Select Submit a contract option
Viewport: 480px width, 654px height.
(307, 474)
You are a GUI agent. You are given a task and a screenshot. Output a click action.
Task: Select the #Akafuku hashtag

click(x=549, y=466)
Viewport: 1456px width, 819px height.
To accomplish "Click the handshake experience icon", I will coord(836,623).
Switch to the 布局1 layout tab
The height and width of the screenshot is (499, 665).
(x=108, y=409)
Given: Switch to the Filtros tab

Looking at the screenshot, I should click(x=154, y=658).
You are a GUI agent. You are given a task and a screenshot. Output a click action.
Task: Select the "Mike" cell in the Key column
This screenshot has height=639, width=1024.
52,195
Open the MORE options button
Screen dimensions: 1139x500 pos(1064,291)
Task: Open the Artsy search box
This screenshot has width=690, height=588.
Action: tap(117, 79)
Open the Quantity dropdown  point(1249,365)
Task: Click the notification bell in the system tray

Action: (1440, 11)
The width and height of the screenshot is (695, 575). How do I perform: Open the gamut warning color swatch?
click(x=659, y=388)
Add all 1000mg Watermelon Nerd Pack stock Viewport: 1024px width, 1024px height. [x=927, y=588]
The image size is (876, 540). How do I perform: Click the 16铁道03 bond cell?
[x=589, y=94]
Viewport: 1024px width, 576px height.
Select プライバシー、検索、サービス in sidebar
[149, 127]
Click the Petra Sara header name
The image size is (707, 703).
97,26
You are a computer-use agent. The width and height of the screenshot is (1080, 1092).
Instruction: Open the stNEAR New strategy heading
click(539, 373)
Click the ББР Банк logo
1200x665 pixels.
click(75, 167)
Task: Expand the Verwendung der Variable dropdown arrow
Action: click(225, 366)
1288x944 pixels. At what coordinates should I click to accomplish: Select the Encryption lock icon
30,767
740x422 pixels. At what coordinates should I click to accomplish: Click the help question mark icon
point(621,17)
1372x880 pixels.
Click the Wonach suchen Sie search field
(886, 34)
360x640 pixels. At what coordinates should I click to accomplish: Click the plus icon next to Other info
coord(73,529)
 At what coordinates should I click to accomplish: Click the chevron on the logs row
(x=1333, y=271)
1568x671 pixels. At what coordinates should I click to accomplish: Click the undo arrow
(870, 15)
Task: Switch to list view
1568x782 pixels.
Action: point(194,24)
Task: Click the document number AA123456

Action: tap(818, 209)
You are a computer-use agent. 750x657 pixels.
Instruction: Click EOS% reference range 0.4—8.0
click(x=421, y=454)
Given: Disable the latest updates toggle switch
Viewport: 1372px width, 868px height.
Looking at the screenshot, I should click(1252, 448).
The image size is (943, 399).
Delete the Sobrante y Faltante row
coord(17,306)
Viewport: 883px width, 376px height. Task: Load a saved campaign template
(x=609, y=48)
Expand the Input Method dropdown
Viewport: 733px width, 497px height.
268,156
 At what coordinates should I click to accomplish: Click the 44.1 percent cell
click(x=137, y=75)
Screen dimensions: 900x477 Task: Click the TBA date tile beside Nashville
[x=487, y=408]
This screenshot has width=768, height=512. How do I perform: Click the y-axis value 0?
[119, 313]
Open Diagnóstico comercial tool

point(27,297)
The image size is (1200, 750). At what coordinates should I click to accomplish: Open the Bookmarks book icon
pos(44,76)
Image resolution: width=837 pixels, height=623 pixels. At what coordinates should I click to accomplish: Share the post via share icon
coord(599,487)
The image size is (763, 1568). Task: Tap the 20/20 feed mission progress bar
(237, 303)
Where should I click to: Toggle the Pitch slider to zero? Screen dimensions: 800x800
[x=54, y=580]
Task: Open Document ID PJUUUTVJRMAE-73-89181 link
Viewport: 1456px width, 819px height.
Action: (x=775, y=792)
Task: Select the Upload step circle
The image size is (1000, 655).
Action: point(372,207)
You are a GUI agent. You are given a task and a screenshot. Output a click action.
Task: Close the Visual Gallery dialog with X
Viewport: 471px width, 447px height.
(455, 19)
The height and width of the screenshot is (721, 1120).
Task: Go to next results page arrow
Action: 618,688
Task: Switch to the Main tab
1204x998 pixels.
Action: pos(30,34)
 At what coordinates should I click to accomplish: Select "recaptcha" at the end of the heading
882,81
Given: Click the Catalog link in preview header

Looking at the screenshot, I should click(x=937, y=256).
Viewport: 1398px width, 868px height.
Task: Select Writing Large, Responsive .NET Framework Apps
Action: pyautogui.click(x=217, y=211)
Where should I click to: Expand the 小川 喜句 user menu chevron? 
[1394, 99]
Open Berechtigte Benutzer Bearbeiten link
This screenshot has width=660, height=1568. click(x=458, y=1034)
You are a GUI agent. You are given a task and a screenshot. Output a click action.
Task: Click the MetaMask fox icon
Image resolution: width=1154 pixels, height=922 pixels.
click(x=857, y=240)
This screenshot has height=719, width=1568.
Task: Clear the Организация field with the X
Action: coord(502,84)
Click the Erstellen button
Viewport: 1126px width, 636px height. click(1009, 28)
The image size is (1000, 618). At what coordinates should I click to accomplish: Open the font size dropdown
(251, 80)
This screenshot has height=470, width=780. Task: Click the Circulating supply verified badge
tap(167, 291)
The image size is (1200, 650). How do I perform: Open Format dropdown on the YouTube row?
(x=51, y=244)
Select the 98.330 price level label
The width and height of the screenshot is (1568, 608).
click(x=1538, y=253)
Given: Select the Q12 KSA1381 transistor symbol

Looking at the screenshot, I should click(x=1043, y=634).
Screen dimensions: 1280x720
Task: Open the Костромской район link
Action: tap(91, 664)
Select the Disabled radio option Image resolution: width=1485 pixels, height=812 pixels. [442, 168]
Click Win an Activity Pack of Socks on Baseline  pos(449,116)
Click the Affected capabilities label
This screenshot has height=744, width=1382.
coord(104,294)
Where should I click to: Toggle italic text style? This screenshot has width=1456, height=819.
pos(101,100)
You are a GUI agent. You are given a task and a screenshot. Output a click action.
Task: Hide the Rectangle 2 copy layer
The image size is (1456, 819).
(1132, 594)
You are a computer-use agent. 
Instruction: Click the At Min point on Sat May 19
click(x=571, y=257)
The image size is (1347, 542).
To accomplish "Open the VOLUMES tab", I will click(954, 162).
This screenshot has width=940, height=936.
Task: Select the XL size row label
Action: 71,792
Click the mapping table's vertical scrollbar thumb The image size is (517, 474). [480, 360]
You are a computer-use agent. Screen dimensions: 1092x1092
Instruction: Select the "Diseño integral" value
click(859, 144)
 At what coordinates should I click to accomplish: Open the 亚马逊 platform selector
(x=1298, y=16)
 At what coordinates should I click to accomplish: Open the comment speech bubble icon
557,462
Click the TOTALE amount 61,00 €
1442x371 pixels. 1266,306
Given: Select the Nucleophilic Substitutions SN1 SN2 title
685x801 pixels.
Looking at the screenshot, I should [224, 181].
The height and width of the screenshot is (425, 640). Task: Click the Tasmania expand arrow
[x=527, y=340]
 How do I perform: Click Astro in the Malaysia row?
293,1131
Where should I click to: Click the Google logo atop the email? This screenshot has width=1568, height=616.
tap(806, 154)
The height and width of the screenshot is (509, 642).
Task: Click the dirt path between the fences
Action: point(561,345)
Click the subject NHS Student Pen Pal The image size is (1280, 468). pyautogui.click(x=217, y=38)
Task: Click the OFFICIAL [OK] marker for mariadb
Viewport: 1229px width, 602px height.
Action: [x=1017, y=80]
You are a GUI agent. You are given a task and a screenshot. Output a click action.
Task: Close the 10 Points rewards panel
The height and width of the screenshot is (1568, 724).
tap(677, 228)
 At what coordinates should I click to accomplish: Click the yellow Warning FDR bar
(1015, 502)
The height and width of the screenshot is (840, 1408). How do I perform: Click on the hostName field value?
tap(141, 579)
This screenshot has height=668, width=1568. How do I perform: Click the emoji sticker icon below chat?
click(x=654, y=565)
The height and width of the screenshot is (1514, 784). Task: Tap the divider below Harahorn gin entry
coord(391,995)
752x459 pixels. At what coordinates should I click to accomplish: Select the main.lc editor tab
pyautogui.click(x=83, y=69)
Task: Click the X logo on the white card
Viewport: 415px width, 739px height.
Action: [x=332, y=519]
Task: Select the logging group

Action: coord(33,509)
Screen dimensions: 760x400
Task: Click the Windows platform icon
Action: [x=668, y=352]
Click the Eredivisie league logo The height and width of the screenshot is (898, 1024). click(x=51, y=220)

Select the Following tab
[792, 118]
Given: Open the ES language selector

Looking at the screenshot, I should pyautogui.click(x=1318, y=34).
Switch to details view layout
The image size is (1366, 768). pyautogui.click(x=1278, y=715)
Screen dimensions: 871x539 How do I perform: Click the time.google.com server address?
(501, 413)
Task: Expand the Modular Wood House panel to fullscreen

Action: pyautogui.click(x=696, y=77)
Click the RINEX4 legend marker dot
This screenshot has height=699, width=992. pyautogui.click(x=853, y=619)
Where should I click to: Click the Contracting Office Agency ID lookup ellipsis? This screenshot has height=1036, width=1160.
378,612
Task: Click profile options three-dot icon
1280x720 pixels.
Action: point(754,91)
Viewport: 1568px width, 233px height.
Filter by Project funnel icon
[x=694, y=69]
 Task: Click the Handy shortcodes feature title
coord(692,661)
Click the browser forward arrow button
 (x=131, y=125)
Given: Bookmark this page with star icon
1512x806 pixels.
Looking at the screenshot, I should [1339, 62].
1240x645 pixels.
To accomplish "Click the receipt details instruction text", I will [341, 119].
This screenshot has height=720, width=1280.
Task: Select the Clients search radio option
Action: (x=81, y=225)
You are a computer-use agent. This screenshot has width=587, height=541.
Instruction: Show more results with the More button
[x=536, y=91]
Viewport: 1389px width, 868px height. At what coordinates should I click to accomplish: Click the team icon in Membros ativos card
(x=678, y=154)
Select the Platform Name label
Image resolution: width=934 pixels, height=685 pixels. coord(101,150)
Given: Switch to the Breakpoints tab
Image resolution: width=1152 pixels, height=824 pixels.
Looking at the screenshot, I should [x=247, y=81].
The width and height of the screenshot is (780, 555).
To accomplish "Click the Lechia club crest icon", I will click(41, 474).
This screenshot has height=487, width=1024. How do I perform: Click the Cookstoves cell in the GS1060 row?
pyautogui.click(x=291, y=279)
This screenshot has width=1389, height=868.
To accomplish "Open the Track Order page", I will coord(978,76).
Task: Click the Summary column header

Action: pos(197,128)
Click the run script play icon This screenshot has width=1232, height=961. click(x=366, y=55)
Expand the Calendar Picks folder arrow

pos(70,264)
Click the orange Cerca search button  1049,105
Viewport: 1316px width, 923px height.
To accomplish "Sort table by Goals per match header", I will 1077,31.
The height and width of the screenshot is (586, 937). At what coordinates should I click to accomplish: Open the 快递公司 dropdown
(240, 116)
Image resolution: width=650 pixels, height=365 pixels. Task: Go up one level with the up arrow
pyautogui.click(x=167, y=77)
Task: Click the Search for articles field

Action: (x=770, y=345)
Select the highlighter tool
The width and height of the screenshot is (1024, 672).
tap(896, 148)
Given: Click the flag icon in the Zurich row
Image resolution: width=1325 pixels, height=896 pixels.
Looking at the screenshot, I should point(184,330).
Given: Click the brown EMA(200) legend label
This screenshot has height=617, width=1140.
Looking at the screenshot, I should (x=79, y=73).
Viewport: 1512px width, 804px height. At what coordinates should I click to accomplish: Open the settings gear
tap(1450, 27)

- _WHAT TO DO_
Copy the items from the start of the items through the line with "click(x=549, y=466)", swapping "hashtag" for "tag" and leaving everything else unchanged.

- _OUTPUT FOR THIS TASK_
Select Submit a contract option
Viewport: 480px width, 654px height.
(307, 474)
You are a GUI agent. You are given a task and a screenshot. Output a click action.
Task: Select the #Akafuku tag

click(x=549, y=466)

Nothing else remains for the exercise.